[Collected data]
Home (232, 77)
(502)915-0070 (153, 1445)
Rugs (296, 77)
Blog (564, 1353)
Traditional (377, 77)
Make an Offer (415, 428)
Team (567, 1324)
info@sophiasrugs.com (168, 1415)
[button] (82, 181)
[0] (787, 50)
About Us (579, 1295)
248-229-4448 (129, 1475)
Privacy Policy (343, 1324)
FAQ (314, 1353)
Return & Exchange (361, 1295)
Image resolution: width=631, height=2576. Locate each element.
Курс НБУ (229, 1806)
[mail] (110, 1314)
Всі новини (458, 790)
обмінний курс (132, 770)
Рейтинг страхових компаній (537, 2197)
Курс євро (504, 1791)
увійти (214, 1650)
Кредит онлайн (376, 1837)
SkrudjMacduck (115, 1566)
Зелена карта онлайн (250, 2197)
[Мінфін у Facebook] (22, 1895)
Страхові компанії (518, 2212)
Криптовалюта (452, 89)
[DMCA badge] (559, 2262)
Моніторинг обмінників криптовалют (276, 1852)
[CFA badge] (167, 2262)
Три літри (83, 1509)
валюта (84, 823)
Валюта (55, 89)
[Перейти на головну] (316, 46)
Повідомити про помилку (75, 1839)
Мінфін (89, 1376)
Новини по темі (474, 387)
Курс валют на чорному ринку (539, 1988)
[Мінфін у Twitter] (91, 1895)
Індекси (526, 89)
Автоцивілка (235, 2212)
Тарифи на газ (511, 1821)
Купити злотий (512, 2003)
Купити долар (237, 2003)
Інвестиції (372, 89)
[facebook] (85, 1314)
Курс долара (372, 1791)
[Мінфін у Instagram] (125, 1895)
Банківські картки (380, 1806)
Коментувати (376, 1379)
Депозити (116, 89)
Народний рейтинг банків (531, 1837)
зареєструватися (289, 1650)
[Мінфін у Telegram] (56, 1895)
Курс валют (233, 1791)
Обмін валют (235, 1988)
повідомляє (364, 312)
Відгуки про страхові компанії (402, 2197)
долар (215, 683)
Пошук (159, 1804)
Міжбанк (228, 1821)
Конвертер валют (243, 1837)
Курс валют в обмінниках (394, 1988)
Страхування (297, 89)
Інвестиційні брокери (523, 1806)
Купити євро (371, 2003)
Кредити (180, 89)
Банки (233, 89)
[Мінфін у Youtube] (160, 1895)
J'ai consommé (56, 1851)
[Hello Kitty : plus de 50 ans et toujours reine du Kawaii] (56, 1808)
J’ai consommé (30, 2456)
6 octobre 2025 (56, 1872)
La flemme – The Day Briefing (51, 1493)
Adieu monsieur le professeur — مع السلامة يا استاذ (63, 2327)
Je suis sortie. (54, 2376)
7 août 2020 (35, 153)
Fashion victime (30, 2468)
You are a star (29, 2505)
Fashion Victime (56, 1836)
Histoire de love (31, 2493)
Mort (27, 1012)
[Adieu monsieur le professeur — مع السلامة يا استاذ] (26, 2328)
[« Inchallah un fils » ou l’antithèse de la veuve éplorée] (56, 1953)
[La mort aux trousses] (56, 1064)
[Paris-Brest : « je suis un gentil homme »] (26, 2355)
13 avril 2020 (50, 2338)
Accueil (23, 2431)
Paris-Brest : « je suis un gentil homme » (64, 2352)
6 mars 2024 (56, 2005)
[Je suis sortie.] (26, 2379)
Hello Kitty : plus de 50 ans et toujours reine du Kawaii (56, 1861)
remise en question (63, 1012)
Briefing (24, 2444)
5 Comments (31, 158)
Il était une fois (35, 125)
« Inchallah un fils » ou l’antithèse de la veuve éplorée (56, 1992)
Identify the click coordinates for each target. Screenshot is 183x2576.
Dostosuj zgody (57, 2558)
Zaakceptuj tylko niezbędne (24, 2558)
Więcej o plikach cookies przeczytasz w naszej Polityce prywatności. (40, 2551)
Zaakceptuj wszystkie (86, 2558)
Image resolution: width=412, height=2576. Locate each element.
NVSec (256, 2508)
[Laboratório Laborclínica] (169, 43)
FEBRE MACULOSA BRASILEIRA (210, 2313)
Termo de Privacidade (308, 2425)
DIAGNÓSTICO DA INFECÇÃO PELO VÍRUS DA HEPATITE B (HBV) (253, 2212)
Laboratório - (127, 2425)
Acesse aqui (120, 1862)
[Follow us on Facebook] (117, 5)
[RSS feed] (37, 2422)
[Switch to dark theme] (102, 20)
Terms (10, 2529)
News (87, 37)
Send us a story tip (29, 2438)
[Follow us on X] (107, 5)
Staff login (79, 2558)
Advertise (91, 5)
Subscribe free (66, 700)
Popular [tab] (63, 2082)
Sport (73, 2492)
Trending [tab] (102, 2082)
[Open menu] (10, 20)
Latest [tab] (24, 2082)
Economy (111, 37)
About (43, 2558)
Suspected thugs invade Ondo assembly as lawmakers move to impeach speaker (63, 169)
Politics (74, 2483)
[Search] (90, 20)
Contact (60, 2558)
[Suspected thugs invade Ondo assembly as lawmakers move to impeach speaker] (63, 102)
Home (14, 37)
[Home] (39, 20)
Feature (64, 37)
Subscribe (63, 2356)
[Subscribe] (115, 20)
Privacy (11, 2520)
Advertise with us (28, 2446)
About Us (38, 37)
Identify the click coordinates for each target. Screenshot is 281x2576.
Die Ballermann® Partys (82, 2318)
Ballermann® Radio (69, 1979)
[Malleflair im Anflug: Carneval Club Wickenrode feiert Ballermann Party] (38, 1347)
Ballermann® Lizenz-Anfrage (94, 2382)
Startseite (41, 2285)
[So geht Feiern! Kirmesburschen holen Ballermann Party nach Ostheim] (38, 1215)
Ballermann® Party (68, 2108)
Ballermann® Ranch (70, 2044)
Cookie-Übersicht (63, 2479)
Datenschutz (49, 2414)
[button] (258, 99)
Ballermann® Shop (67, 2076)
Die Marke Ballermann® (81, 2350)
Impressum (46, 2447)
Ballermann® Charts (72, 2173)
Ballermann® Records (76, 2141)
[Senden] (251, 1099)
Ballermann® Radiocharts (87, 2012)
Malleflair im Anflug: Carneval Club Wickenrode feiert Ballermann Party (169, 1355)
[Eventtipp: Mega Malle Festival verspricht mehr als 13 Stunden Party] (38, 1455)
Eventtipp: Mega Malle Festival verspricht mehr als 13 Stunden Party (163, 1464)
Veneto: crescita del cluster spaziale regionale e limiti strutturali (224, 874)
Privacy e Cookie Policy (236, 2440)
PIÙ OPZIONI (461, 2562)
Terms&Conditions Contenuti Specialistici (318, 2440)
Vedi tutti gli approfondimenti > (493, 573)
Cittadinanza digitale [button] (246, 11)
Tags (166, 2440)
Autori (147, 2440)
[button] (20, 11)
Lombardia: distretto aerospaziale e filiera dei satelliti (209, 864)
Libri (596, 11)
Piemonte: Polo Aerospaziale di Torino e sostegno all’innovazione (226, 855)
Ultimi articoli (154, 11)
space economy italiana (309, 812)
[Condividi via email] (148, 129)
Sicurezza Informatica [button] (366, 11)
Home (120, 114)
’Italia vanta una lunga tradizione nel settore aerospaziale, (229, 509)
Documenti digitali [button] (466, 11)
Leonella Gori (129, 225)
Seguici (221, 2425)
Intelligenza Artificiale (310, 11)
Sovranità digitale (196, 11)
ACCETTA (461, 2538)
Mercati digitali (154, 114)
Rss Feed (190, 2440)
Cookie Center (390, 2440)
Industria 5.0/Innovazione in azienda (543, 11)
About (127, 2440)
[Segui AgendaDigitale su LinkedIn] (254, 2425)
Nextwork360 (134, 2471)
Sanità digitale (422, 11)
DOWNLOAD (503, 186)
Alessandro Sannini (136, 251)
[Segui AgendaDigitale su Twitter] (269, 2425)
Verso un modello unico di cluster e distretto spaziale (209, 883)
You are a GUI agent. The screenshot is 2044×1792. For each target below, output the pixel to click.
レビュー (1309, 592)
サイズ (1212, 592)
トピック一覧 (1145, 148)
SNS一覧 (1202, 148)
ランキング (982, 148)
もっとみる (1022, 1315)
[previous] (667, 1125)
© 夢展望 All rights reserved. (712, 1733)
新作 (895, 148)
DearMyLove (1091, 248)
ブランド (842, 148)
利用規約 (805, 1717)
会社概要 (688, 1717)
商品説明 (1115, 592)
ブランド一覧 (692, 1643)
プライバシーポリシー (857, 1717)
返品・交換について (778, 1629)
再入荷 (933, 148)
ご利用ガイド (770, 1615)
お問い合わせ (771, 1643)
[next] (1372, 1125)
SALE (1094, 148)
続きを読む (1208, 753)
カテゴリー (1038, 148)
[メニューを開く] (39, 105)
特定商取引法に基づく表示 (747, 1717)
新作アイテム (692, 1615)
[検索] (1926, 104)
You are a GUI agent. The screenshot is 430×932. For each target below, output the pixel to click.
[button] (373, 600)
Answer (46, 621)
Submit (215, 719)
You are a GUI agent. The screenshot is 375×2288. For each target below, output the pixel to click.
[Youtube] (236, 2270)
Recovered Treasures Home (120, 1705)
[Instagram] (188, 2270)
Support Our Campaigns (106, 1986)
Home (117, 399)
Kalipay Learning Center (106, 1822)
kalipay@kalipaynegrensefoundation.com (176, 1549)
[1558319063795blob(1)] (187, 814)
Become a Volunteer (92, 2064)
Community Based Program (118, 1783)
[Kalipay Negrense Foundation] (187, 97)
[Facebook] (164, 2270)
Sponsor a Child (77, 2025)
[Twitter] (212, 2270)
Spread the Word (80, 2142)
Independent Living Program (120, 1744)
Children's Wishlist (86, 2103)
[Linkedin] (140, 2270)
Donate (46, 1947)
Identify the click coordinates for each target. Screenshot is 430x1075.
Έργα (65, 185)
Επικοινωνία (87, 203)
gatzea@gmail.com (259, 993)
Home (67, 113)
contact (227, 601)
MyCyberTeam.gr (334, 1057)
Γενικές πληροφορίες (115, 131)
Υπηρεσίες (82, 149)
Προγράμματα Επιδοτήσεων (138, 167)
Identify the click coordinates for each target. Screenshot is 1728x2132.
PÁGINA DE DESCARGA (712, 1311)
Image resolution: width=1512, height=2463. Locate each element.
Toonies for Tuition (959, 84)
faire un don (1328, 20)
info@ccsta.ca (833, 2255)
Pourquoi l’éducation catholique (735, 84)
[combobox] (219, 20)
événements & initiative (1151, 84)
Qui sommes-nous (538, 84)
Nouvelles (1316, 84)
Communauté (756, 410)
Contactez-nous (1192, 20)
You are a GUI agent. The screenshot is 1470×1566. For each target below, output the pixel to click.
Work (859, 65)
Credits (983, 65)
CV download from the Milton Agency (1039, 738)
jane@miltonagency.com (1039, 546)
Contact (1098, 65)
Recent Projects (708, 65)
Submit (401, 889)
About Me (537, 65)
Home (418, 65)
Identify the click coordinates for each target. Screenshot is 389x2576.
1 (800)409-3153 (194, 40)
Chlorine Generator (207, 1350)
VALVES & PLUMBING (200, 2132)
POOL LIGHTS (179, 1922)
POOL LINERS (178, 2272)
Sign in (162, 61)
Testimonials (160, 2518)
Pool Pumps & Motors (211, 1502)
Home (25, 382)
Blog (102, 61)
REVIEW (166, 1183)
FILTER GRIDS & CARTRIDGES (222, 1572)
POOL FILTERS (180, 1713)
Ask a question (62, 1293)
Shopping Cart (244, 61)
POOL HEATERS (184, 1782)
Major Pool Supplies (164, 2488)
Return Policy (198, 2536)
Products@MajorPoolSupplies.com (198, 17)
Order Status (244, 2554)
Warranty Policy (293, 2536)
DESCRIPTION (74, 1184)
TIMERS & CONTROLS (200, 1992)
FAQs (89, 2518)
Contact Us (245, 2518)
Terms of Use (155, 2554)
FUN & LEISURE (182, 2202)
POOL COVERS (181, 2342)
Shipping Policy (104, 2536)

• Exercise aim: Copy out each line of the entries that holds "output".

• Result of the task:
You are a GUI agent. The screenshot is 2044×1792. For each target below, output the pixel to click.
You are a GUI agent. The screenshot is 430×932. For each target below, output the pixel to click.
You are a GUI agent. The screenshot is 375×2288. For each target below, output the pixel to click.
You are a GUI agent. The screenshot is 1470×1566. For each target below, output the pixel to click.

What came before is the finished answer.